— In the News —
Bayesian statistics are rippling through everything from physics to cancer research, ecology to psychology. Enthusiasts say they are allowing scientists to solve problems that would have been considered impossible just 20 years ago. This article from the New York Times explains how.
Big Data is only as good as the data it contains. This article explores the dark side of Big Data. Think you know its blind spots? Read on to find out.
— Tools and Techniques —
Detailed case-study of how to tackle a Kaggle competition. With sample code and data, this is a very worthwhile introduction to machine learning.
Version 1.0 of Beaker was just released. This is an open-source notebook-style development environment for working interactively with large and complex datasets. Beaker works with a variety of languages and is definitely worth exploring.

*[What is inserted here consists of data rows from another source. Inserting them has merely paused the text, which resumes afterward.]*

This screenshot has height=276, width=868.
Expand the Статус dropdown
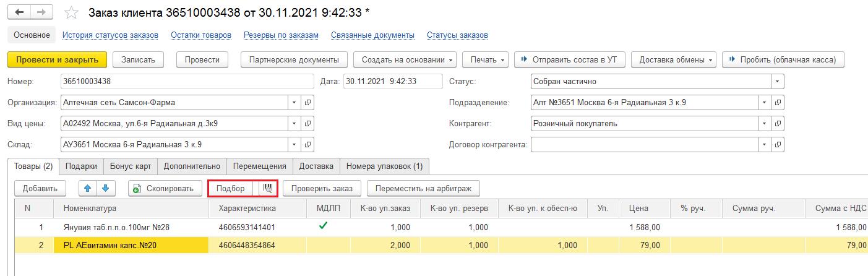pyautogui.click(x=778, y=81)
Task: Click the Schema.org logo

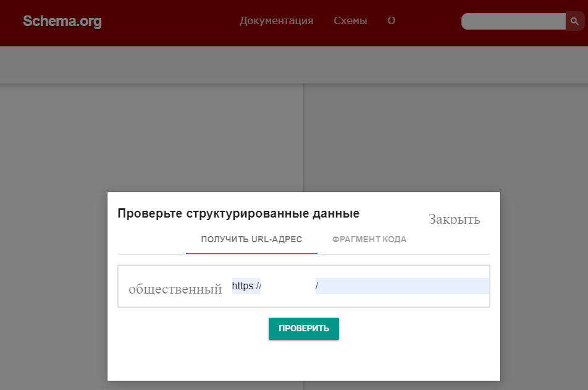Action: click(x=62, y=22)
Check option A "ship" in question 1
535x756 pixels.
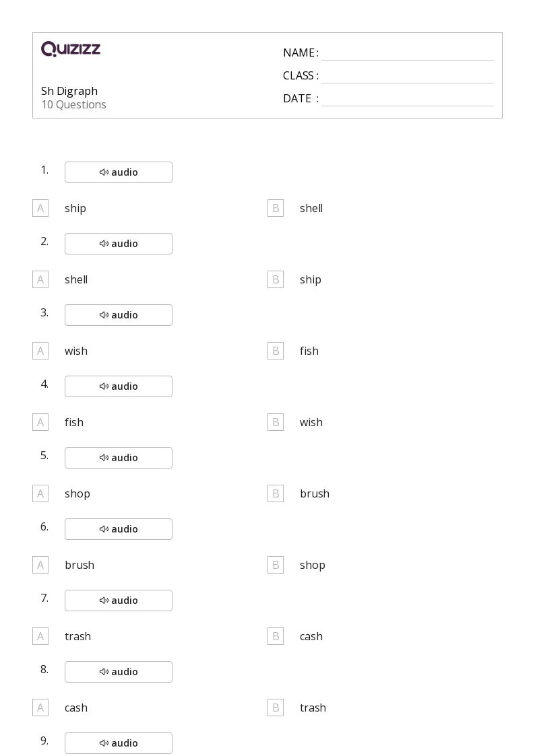click(x=40, y=208)
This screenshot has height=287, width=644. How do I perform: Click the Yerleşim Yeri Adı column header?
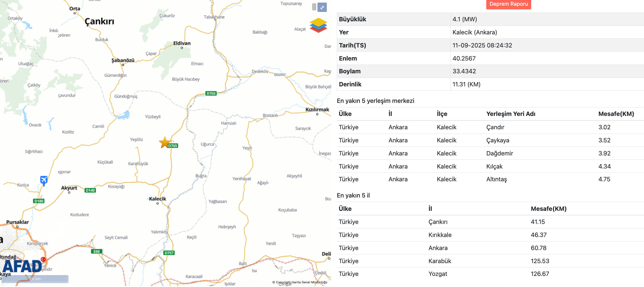pyautogui.click(x=510, y=114)
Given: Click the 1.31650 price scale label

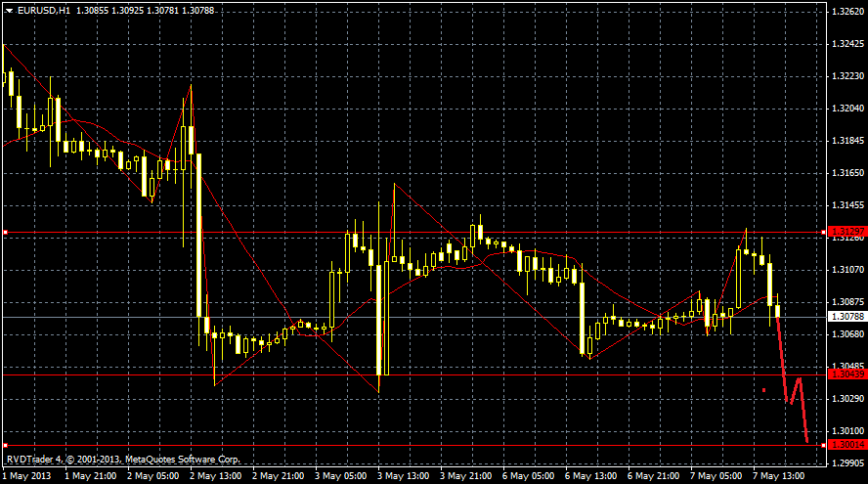Looking at the screenshot, I should click(x=846, y=172).
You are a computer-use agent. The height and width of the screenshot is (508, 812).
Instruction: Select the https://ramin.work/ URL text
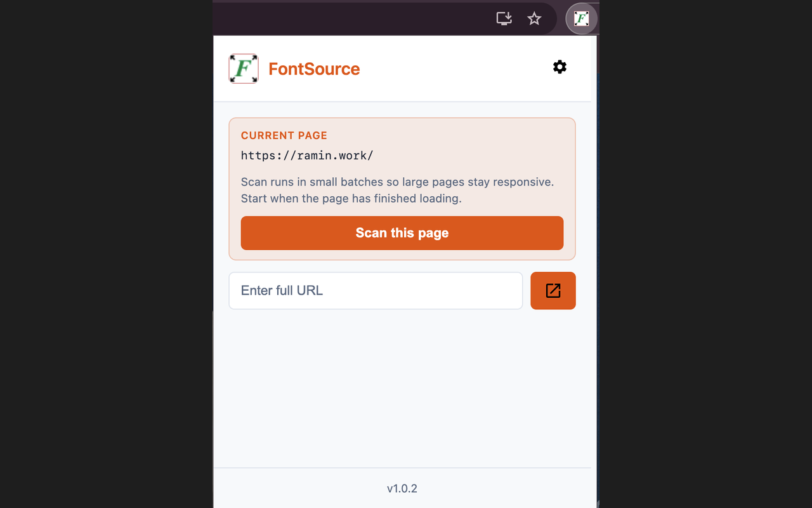[307, 156]
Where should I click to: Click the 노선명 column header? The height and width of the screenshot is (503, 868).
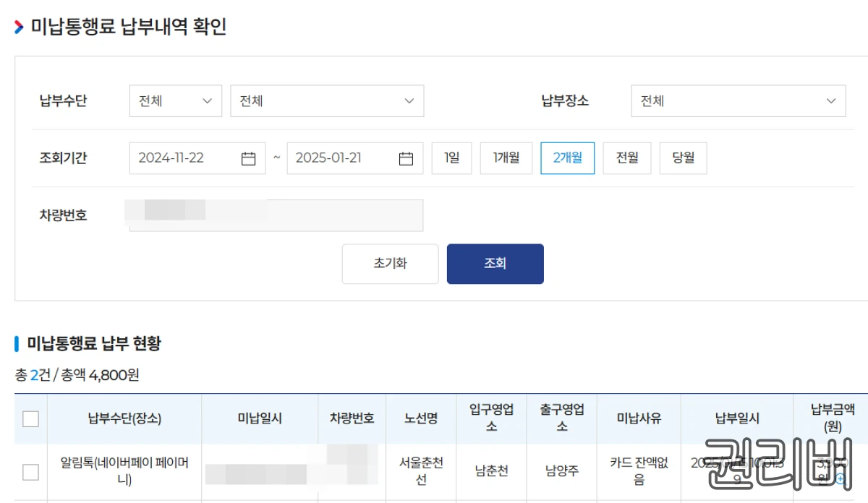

This new tool can compute stress majorization based layouts for graphs with as many as several hundred thousand nodes. That's well beyond the limits of standard stress majorization layout algorithms. The technical details at the bottom of the project's page explain how that's done.
— Resources —
Interested in learning about machine learning? Check out this video series, presented by two Stanford professors. If 15 hours of video is a bit daunting, the text that goes along with this series is freely available and is a well-organized reference: "An Introduction to Statistical Learning."
— Data Viz —
This is an article about design. And specifically, the little things in design that can make or break a data visualization. This is very well done with lots of examples.
Here's one more great resource for learning about machine learning. MLDemos is an open-source visualization tool for studying how these algorithms work. Fun to play with!
D3 has become the standard for building data visualizations on the web. Scott Murray's book, "Interactive Data Visualization" offers a great introduction to D3 and has just been made available as a free online resource with interactive examples. If you have any interest in building data visualizations for the web, this is a must play-with, online read.